As today's open access paper illustrates, the aged gut microbiome is clearly harmful. It is harmful in ways that even a young body and immune system cannot escape from. Just as fecal microbiota transplantation from young to old animals produces a lasting change to a young-looking microbiome in an old body and consequent benefits to health, the reverse produces a lasting change to an old-looking microbiome in a young body and consequent damage and dysfunction to tissues throughout the body. This is a good argument for replacement of the microbiome to be the primary thrust of development when it comes to finding ways to remove this aspect of aging. It seems unlikely that rousing the aged immune system is going to solve enough of the problem if a young immune system cannot wrestle an aged gut microbiome into shape.
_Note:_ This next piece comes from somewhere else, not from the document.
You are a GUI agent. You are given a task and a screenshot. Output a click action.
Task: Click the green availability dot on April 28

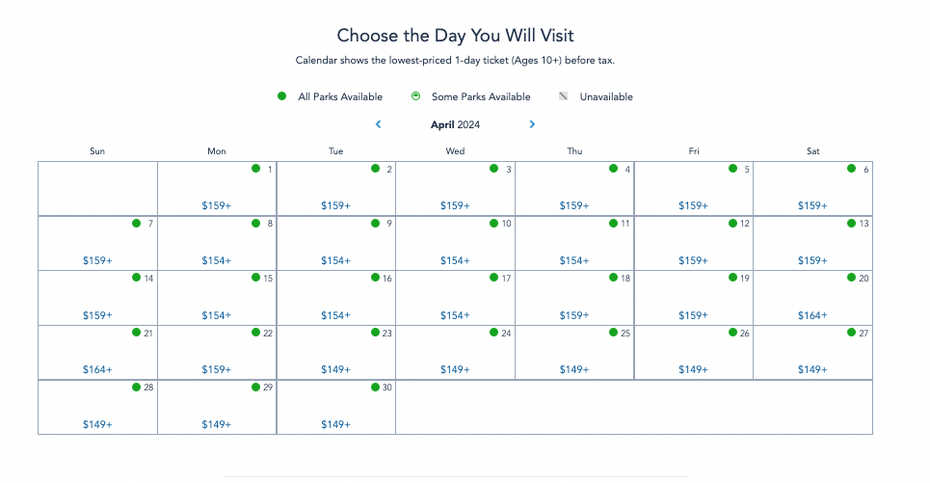point(137,388)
The aging vasculature is associated with endothelial dysfunction, arterial stiffness, increased oxidative stress and chronic inflammation, contributory to higher risks of cardiovascular diseases, such as heart failure and coronary artery disease. 'Dysbiosis' is considered as a new integrative hallmark of aging. During aging, the microbial composition in intestine varies that the homeostatic relationship between the host and gut microbiome deteriorates, contributory to altered immune and inflammatory responses in the elderly. Age-associated dysbiosis also increases the risks of various diseases, particularly cancers, cardiovascular diseases (CVDs), and diabetes, potentially through shift in intestinal microbial composition from providing benefits to causing chronic inflammation, and through alterations in the production of gut-derived substances to influence host nutrient-sensing pathways. However, the comprehensive mechanism of how age-related dysbiosis promotes other recognized hallmarks of aging remains elusive.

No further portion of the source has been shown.